DATA:
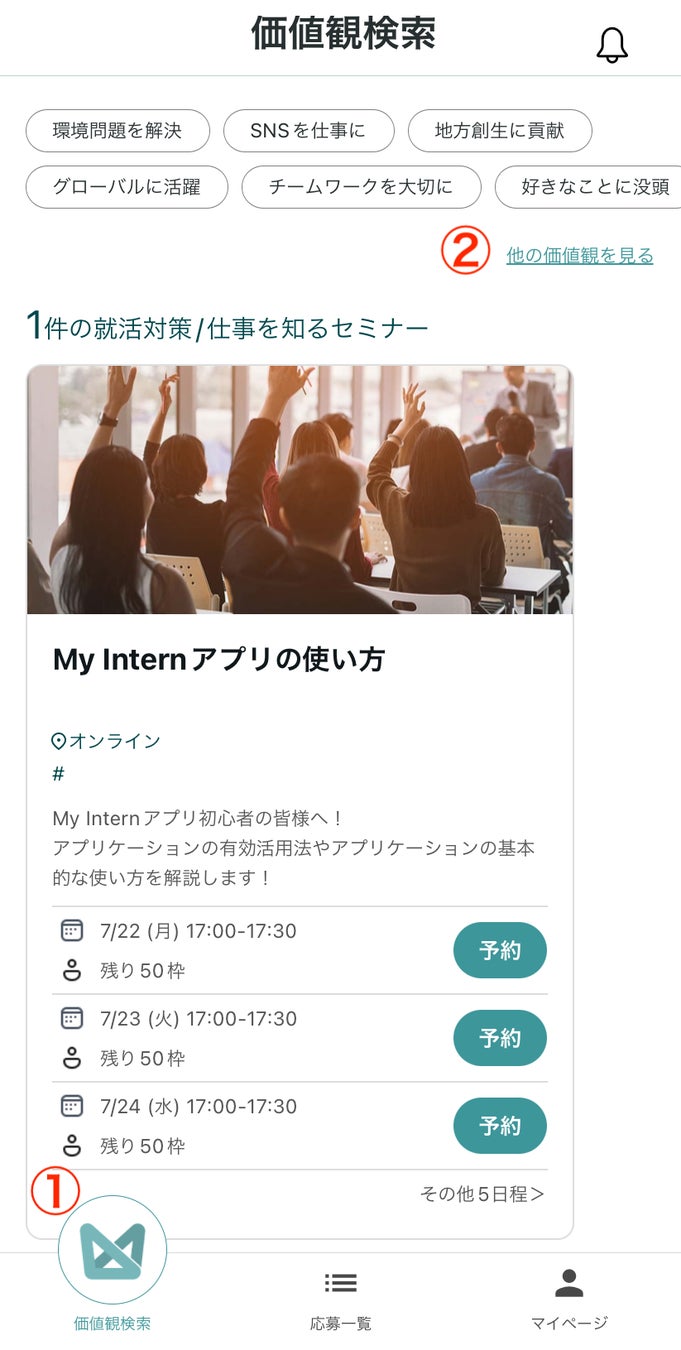Toggle the SNSを仕事に value chip
Screen dimensions: 681x1350
(x=308, y=131)
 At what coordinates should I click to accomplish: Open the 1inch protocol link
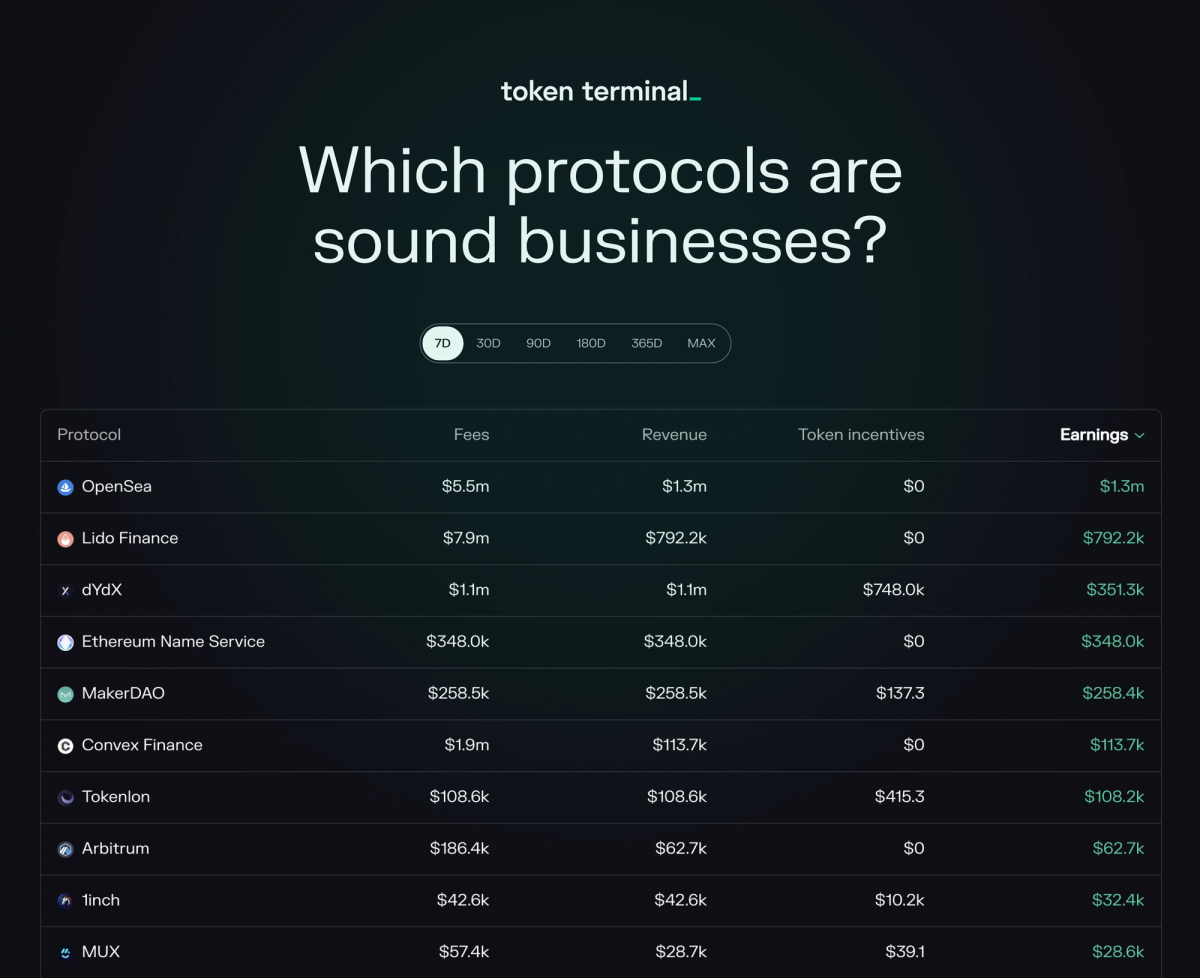pyautogui.click(x=100, y=900)
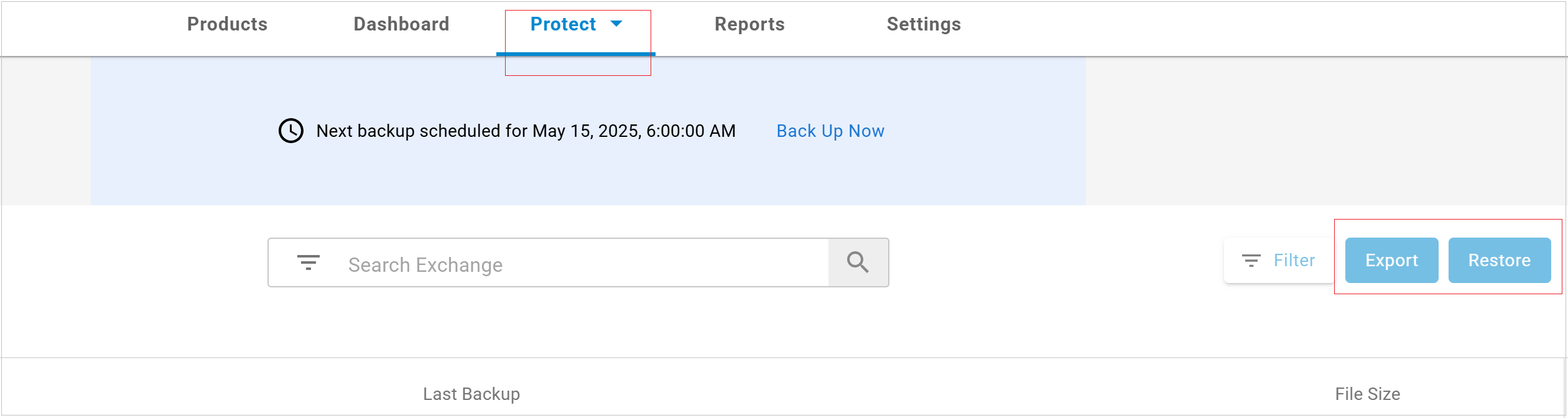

WORK TO COMPLETE:
From the line containing "At what coordinates" down to the final line of the records above, restate every line word for word, add nothing, and skip the pictures.

PROBLEM SOLUTION:
 At what coordinates should I click to accomplish: Open the 1inch protocol link
pyautogui.click(x=100, y=900)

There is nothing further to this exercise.